Problem ->
Note how many lines in these entries contain "Publish", and reply with that number alone.

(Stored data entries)

* * * * *

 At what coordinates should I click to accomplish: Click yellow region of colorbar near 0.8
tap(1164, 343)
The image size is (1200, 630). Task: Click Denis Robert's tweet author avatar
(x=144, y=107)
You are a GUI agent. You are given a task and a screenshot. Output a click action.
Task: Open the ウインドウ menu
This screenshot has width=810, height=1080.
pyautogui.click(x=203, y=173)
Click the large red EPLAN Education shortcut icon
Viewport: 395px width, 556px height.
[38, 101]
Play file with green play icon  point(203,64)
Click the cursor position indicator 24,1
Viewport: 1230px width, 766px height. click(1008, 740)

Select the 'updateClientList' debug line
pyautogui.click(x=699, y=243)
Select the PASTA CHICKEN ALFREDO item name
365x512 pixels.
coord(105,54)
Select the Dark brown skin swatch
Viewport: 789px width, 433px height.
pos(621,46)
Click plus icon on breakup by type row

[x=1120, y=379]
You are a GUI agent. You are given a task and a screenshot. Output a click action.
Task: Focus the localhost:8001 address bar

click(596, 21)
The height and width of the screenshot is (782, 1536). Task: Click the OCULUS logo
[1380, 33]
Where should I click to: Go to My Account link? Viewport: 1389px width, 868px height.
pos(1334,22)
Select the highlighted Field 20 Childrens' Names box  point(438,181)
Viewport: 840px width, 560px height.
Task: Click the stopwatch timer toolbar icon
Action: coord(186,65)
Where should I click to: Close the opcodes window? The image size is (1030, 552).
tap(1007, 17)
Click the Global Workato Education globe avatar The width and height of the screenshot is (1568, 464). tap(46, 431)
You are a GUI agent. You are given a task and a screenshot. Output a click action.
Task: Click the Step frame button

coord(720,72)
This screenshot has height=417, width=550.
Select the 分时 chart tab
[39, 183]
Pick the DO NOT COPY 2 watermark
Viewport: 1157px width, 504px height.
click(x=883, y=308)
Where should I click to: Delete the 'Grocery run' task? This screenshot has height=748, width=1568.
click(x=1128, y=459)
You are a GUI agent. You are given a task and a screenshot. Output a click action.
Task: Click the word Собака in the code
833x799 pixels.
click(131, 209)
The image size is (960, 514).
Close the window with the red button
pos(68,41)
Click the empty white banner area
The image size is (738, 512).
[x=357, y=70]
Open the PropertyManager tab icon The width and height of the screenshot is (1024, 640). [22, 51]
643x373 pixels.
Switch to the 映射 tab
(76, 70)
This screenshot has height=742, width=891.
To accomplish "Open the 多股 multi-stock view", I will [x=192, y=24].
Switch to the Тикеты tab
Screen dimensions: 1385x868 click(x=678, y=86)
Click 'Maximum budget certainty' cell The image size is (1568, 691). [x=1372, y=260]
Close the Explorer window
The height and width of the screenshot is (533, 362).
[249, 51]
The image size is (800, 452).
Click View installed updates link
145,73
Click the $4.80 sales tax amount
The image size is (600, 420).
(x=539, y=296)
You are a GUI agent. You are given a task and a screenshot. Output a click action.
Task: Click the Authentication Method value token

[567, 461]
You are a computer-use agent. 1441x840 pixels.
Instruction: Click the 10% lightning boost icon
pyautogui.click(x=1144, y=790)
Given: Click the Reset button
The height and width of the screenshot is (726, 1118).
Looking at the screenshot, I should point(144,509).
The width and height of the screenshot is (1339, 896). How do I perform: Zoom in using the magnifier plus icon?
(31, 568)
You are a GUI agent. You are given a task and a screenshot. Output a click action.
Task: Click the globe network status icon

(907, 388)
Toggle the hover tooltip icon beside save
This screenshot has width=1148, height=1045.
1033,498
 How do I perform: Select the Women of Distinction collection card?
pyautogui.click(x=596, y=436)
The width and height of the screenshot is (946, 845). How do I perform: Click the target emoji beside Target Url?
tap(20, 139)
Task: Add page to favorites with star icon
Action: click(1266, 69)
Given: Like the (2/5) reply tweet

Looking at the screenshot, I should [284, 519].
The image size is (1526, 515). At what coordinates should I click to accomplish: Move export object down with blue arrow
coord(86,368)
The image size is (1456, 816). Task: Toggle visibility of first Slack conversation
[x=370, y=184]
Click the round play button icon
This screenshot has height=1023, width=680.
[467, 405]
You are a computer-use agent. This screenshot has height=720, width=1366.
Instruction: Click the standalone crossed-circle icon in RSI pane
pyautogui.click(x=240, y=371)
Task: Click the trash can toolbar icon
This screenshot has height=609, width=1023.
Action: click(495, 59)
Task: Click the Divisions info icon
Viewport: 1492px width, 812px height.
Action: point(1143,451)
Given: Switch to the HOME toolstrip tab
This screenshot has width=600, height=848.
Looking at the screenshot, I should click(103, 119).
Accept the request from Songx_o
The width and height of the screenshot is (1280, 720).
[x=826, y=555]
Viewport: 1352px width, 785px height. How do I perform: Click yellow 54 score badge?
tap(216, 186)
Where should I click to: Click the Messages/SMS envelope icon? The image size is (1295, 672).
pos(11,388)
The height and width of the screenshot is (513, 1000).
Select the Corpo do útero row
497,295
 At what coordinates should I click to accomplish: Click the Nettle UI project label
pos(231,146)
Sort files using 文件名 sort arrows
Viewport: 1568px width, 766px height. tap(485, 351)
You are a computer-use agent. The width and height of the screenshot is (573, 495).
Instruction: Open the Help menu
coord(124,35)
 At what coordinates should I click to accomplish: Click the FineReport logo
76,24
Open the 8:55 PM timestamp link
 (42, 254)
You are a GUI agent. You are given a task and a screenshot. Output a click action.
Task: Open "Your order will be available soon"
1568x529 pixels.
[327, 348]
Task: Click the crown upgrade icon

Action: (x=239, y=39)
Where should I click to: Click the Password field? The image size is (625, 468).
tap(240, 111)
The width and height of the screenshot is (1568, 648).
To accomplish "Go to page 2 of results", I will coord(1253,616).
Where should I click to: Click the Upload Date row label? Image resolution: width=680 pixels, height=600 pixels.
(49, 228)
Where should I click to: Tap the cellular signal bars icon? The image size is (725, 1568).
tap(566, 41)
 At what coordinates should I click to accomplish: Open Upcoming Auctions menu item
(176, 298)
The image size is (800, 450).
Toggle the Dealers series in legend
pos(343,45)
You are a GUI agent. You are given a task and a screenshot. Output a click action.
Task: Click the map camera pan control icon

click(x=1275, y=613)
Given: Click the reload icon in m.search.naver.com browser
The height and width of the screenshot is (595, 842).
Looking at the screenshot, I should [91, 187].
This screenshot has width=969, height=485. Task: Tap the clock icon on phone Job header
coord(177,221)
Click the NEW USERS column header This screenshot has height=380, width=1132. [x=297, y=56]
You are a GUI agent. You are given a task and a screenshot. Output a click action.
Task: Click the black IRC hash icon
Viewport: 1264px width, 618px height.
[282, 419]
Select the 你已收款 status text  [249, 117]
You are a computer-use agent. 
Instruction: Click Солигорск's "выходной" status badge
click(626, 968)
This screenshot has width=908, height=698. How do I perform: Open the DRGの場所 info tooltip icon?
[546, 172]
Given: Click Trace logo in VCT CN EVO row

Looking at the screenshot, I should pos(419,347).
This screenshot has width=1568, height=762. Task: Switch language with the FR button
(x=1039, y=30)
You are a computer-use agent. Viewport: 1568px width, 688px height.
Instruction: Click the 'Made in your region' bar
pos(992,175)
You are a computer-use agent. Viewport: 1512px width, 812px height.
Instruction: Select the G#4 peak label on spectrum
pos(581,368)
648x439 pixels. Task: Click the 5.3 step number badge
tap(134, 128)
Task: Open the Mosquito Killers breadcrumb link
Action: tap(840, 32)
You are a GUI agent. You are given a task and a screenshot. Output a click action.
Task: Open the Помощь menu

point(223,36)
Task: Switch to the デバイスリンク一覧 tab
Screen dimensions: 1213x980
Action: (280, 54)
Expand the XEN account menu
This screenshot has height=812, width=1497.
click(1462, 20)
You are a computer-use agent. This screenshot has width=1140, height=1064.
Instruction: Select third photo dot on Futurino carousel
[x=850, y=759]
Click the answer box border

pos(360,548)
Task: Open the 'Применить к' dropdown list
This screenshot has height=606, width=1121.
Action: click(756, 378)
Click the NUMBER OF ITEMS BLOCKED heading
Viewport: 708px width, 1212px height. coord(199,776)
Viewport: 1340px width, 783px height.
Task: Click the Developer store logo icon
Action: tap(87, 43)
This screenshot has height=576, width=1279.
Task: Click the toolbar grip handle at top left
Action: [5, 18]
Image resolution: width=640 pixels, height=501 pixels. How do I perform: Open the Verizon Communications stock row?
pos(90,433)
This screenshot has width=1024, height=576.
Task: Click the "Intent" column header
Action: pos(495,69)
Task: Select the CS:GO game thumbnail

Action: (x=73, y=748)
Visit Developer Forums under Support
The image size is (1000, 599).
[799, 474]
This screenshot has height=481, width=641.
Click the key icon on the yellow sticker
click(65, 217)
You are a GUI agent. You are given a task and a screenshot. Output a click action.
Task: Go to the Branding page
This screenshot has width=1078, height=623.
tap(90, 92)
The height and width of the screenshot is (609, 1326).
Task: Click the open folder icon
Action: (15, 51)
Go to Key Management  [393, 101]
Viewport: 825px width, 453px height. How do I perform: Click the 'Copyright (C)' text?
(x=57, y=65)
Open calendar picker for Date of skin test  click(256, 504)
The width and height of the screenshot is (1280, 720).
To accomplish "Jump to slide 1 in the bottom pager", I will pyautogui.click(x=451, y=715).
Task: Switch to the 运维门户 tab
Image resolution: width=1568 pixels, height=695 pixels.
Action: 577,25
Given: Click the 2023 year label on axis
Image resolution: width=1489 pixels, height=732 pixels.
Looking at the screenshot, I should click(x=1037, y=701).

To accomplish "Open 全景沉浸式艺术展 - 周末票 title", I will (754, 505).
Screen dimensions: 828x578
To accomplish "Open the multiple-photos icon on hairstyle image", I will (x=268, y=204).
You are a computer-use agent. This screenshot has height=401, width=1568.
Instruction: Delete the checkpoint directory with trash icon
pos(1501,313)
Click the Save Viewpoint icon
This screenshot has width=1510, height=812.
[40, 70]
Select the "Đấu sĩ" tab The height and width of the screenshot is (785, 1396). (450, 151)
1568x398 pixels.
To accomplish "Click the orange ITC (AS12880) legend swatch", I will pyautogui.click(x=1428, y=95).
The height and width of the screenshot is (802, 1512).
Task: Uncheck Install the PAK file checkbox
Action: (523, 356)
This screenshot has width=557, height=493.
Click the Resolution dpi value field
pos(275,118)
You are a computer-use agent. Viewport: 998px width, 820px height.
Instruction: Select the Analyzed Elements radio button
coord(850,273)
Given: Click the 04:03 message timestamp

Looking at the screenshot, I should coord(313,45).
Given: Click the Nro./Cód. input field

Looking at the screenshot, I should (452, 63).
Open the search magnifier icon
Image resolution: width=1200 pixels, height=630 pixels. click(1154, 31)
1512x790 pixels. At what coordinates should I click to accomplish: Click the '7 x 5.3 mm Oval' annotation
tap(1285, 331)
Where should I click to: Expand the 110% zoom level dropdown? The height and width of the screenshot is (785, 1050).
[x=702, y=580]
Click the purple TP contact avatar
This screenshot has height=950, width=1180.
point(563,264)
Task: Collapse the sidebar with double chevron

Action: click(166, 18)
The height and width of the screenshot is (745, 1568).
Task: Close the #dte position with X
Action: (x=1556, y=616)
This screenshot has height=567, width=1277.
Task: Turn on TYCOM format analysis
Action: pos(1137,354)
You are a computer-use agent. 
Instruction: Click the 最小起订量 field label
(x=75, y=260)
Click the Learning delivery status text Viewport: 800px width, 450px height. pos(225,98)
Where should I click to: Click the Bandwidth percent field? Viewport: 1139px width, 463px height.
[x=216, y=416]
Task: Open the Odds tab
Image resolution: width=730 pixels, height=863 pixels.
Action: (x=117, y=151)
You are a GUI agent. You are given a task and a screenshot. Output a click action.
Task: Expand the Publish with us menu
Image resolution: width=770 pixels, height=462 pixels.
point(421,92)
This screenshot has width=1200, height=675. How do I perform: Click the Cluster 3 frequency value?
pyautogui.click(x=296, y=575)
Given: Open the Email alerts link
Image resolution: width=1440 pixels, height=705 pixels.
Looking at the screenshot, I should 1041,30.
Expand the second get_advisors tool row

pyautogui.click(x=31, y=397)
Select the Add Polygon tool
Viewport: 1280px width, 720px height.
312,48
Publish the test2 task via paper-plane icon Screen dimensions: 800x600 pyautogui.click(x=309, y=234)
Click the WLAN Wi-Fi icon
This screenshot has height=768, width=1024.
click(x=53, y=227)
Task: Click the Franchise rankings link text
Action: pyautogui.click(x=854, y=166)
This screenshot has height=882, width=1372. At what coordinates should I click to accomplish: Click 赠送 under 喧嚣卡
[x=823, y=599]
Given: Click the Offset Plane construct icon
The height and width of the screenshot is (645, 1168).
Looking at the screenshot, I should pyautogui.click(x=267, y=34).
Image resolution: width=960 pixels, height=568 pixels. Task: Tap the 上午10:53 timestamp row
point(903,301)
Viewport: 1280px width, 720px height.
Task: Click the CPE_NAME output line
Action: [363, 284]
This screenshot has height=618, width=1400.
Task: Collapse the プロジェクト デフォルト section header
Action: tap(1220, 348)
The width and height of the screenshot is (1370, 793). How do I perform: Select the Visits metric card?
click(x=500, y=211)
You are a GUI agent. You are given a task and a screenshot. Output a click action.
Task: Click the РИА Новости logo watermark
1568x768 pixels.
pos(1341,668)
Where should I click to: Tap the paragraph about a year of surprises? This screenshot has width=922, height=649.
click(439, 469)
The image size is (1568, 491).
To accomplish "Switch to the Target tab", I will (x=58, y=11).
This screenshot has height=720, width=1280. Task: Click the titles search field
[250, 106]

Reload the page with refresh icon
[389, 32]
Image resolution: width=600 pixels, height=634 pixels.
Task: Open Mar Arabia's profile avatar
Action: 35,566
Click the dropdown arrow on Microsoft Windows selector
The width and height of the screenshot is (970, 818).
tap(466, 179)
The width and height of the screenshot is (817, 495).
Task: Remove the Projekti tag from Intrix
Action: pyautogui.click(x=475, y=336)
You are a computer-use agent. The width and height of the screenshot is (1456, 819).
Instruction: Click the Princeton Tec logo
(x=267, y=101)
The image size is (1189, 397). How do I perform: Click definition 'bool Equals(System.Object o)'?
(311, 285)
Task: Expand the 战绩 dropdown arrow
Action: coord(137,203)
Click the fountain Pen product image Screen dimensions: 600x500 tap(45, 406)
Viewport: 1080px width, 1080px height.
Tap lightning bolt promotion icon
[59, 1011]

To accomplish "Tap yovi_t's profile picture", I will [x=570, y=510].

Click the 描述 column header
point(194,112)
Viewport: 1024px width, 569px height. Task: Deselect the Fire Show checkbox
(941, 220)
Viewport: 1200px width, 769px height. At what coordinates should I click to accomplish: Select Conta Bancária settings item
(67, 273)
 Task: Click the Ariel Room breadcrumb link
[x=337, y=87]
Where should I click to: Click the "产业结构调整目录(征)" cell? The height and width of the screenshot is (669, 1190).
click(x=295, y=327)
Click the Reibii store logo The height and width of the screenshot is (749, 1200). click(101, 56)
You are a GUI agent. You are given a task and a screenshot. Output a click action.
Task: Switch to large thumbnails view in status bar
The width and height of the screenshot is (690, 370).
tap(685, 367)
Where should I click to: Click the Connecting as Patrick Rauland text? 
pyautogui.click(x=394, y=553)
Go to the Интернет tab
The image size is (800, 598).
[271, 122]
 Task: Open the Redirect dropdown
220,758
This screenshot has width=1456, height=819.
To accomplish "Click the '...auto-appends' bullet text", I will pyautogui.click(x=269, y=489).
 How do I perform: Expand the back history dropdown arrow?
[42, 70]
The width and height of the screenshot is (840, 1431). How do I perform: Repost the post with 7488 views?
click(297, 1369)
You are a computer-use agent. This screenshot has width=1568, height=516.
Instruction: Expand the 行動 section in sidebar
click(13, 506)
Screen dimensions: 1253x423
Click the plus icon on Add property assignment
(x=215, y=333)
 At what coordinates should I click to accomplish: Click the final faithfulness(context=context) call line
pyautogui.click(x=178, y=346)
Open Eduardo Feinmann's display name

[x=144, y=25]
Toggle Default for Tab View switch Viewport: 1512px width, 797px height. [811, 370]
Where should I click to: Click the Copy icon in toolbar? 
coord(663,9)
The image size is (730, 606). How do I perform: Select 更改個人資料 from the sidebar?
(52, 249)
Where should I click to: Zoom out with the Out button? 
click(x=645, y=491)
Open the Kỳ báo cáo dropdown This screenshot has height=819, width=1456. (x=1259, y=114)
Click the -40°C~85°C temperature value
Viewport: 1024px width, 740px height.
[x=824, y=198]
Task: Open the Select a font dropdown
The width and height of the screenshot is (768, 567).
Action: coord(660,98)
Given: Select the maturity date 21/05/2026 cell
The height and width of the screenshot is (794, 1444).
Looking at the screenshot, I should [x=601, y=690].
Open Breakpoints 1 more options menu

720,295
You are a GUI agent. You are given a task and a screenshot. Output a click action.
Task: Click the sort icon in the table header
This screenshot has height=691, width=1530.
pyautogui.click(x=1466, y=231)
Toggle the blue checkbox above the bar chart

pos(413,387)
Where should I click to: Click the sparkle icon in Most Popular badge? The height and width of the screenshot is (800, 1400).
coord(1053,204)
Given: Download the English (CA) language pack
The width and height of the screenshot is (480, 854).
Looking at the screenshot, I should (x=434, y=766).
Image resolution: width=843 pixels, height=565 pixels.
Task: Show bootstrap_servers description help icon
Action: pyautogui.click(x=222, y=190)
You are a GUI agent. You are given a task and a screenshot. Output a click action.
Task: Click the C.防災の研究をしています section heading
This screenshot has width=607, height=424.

* * * * *

Response area ->
2